*Exercise:* Here is the task for the listing below: output exactly the lines from the one containing "You are a computer-use" through the one containing "Click the Mommy", and leave out the pictures.

*Provided records:*
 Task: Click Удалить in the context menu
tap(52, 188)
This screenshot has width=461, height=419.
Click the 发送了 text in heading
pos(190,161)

* * *

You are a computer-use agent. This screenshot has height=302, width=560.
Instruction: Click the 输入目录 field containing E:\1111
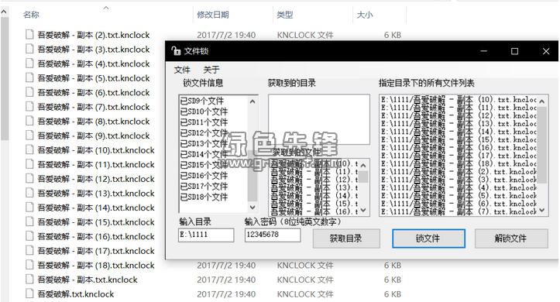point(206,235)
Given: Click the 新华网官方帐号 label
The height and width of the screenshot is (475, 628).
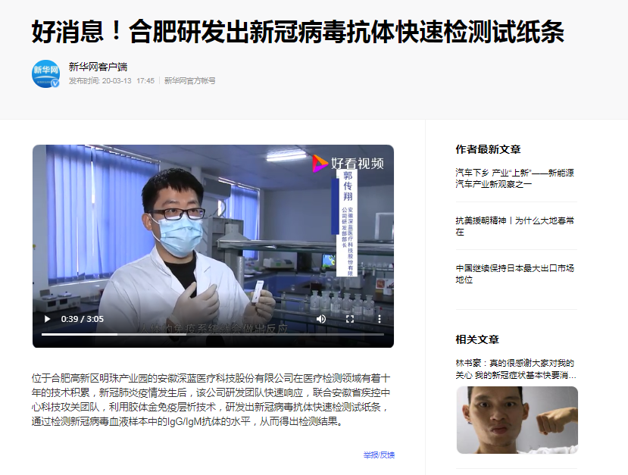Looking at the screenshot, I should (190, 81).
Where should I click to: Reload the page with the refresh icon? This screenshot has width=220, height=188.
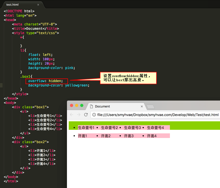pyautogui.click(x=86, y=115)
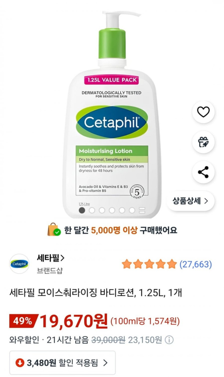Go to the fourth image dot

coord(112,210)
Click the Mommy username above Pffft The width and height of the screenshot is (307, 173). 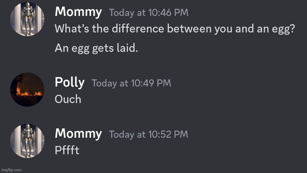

*Answer below:*
You are a computer-use agent. This screenshot has height=302, width=560.
Instruction: Click the 输入目录 field containing E:\1111
point(206,235)
Given: Click the 新华网官方帐号 label
The height and width of the screenshot is (475, 628).
Looking at the screenshot, I should (190, 81).
Where should I click to: Reload the page with the refresh icon? This screenshot has width=220, height=188.
pyautogui.click(x=86, y=115)
Go to the fourth image dot

coord(112,210)
Click the Mommy username above Pffft The width and height of the screenshot is (307, 173). 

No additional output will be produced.